== COMPITO A ==
Elenca le imprese che, secondo il brano sull'industria della carne, muovono insieme l'80% dei bovini nel mondo.
== COMPITO B ==
Estrai dal brano sull'industria della carne il testo che va da "Al momento i" fino a "gioco della concorrenza." compreso.

== BRANO DA LEGGERE ==
**********

Al momento i tre nomi sono Tyson Foods, Cargill o la sigla jbs. Queste tre imprese, insieme, muovono l’80% dei bovini nel mondo. Tre imprese. Il pensiero della mandria titanica che comandano mette le vertigini; ancora di più se si considera che i loro nomi sono sconosciuti ai più, e che dalle loro scelte dipendono le vite di milioni di persone che sopravvivono con ciò che loro produco. L’industria della carne ha giovato di grandi investimenti, economie di scala, sgravi fiscali e altre concessioni pubbliche che nei decenni hanno falsato le regole del gioco della concorrenza.
Che il regno della carne sia intensivo e tecnologico è evidente dalla quantità dei suoi prodotti che inondano ogni latitudine mondiale. Ma un aspetto che lo rende diverso da altri settori agroindustriali è un altro ingrediente, dato dalle coordinate in cui si è mosso fin dai suoi albori, quelle verticali e orizzontali del suo processo di concentrazione. Le chiavi del suo impero oligarchico si trovano qui.

**********

== DATI DISPONIBILI ==
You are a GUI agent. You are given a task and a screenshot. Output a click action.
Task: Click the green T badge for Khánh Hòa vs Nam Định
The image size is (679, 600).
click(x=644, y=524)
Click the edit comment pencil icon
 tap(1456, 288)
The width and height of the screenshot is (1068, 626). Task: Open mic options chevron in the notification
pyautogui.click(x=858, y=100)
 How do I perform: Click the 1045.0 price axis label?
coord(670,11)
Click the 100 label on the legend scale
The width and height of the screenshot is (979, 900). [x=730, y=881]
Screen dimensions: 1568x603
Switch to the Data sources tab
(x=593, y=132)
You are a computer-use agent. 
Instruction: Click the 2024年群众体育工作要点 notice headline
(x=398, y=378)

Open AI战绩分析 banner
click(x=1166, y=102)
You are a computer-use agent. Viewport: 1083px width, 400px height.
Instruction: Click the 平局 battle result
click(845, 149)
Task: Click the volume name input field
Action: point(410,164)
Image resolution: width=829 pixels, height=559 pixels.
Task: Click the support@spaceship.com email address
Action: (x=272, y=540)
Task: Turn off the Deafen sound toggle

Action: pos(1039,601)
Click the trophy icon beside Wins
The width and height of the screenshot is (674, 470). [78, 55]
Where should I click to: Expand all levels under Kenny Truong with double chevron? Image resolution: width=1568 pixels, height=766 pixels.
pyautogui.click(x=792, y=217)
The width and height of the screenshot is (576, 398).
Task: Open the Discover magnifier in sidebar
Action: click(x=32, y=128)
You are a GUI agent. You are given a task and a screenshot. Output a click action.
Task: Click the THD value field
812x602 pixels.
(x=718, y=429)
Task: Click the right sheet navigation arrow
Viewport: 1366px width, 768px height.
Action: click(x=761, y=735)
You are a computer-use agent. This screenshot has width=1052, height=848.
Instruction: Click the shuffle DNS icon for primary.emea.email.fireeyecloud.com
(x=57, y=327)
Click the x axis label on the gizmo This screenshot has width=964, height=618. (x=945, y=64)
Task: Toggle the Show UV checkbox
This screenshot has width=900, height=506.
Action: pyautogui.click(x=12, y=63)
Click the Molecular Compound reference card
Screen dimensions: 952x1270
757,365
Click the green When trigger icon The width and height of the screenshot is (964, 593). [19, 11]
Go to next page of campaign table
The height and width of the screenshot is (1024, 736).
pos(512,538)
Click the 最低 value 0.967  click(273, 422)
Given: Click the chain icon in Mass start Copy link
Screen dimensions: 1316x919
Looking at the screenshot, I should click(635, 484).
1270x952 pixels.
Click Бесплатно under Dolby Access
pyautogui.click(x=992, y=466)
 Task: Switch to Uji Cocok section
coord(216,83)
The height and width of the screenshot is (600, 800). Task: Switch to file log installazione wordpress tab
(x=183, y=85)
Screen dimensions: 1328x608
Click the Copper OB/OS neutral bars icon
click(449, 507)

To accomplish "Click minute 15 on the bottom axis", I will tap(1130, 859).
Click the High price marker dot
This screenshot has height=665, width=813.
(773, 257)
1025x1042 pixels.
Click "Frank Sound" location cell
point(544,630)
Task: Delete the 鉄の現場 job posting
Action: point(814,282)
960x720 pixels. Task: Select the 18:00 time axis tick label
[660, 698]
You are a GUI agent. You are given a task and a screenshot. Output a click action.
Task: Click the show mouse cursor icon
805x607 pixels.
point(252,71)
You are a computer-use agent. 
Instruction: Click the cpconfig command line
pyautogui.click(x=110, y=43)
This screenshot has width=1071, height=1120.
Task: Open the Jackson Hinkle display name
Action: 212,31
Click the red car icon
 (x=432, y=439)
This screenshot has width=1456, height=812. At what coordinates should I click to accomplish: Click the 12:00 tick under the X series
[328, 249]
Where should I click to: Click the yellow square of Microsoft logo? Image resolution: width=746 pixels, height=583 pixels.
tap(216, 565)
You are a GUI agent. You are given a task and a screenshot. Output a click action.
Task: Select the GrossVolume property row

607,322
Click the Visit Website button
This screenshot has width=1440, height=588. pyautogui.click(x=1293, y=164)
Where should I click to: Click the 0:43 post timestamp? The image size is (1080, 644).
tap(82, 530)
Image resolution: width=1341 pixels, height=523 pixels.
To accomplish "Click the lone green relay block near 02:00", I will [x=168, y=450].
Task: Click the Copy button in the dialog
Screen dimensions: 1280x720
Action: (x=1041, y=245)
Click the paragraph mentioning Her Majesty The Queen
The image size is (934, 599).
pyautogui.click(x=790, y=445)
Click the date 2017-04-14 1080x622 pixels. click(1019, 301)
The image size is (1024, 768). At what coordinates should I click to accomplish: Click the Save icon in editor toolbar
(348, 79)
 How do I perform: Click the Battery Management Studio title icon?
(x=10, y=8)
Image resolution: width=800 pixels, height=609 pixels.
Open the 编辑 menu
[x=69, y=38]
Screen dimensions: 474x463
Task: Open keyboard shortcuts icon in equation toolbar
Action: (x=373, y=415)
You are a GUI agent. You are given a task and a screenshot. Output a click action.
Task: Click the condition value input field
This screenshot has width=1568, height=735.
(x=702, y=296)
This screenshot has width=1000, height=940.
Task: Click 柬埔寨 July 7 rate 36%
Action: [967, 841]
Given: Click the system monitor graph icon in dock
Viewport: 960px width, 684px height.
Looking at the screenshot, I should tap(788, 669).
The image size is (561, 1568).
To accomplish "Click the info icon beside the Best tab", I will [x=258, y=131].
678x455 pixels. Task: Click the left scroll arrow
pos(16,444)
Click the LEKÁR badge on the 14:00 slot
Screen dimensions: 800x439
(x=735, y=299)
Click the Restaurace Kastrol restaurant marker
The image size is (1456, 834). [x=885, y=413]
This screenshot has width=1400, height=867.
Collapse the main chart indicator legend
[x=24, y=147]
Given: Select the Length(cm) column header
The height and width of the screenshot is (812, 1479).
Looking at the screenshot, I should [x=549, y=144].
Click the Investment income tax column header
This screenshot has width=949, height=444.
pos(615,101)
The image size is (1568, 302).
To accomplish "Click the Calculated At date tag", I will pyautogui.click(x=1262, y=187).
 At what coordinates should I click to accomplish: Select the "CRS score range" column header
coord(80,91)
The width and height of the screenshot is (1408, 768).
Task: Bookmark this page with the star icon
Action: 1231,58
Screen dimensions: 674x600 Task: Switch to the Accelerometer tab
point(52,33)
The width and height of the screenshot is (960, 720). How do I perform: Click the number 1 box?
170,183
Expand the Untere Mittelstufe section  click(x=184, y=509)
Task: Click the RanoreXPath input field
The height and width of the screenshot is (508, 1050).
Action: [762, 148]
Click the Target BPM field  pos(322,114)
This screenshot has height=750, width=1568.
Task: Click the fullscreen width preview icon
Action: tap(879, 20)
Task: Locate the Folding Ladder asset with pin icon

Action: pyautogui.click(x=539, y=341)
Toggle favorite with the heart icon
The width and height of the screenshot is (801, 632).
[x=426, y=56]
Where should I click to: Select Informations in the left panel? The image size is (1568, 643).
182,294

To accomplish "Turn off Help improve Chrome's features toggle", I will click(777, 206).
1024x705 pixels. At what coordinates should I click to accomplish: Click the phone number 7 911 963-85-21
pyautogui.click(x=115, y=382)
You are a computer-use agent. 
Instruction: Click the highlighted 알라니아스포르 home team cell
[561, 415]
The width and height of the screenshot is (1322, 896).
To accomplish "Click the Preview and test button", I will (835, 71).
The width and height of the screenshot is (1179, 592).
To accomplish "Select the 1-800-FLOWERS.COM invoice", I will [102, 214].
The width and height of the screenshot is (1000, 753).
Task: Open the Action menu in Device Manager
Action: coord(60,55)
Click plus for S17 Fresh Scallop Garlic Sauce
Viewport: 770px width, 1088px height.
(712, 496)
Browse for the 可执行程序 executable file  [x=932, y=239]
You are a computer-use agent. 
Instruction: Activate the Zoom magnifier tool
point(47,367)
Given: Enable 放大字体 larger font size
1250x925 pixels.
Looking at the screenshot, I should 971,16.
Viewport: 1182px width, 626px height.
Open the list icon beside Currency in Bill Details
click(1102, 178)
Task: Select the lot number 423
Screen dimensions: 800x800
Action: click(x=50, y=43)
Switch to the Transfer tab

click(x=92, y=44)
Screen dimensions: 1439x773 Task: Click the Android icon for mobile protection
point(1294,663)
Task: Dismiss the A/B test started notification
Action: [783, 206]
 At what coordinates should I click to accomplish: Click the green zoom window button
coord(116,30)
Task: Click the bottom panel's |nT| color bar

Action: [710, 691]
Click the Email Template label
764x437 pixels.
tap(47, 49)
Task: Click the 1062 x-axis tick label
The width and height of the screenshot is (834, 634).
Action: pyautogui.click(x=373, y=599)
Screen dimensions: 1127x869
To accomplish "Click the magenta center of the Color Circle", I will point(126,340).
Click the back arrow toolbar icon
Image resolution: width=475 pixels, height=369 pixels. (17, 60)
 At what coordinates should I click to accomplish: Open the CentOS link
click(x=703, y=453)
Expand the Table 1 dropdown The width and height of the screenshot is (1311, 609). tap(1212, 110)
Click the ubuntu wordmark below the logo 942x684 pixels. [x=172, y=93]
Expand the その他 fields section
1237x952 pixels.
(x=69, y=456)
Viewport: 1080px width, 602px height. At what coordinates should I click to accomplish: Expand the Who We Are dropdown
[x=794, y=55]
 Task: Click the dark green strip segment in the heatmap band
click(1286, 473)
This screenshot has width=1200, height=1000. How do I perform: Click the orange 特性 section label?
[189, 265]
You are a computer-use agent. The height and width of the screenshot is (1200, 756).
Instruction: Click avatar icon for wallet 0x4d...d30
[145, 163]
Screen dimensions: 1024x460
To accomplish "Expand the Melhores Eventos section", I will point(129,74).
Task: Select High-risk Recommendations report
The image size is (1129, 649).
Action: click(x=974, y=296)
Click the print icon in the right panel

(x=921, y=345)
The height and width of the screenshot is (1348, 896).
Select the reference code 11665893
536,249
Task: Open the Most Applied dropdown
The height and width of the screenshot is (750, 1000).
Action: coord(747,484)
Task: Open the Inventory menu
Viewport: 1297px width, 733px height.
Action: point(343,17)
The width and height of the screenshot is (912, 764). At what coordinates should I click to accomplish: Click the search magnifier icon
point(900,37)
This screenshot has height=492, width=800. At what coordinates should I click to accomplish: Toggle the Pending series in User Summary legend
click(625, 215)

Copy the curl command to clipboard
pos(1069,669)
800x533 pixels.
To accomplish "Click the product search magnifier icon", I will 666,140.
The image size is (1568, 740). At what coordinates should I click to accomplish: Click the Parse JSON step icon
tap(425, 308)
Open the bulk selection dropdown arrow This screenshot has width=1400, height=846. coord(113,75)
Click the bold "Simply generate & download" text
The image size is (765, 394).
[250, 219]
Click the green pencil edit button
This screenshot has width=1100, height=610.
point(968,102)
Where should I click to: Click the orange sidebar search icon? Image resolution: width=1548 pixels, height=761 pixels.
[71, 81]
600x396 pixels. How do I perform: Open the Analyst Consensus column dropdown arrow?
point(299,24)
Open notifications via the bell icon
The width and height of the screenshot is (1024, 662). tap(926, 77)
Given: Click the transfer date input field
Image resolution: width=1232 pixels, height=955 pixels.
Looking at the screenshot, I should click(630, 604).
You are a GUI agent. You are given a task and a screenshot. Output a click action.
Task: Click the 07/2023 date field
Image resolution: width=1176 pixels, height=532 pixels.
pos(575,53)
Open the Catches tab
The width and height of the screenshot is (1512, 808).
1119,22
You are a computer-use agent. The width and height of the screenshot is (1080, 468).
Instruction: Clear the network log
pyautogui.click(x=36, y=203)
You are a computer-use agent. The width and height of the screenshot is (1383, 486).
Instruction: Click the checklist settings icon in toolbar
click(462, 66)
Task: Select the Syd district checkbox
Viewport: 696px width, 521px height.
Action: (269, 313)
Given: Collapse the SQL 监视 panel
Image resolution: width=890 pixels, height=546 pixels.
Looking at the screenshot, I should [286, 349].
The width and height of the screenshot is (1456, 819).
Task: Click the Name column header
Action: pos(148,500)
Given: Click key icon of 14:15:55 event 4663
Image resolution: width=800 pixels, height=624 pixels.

**********

== RISULTATO A ==
Tyson Foods, Cargill, jbs

== RISULTATO B ==
Al momento i tre nomi sono Tyson Foods, Cargill o la sigla jbs. Queste tre imprese, insieme, muovono l’80% dei bovini nel mondo. Tre imprese. Il pensiero della mandria titanica che comandano mette le vertigini; ancora di più se si considera che i loro nomi sono sconosciuti ai più, e che dalle loro scelte dipendono le vite di milioni di persone che sopravvivono con ciò che loro produco. L’industria della carne ha giovato di grandi investimenti, economie di scala, sgravi fiscali e altre concessioni pubbliche che nei decenni hanno falsato le regole del gioco della concorrenza.